▶ **REQUIREMENT**
Return the records that follow unaltered. Omit every picture.

▶ **Stored data entries**
□ □ □ □ □ □ □

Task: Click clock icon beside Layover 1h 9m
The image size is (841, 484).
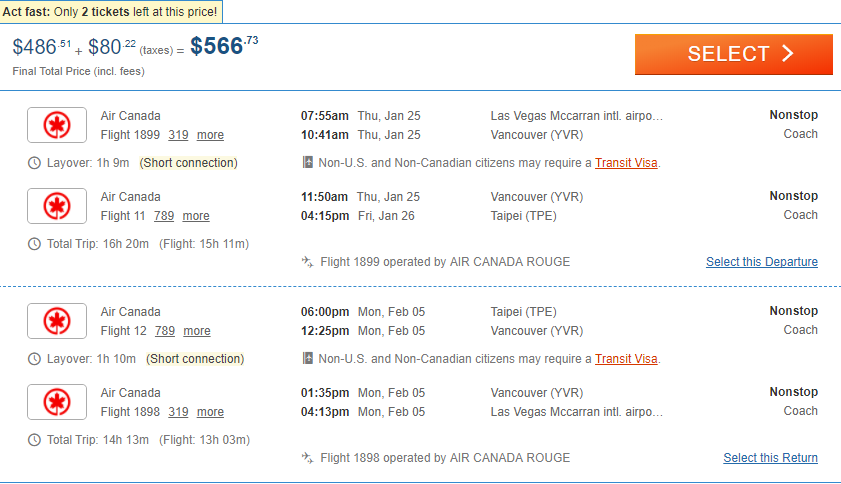Action: (x=35, y=163)
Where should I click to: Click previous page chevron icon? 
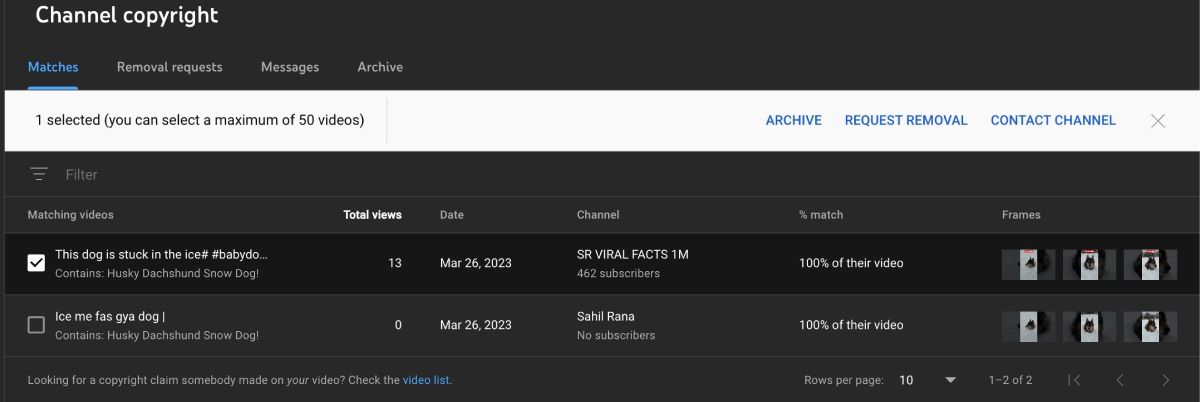click(x=1120, y=380)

□ □ □ □ □ □ □

▶ **RESULT OF THIS EXERCISE**
Task: Click clock icon beside Layover 1h 9m
The image size is (841, 484).
Action: (x=35, y=163)
Where should I click to: Click previous page chevron icon? 
click(x=1120, y=380)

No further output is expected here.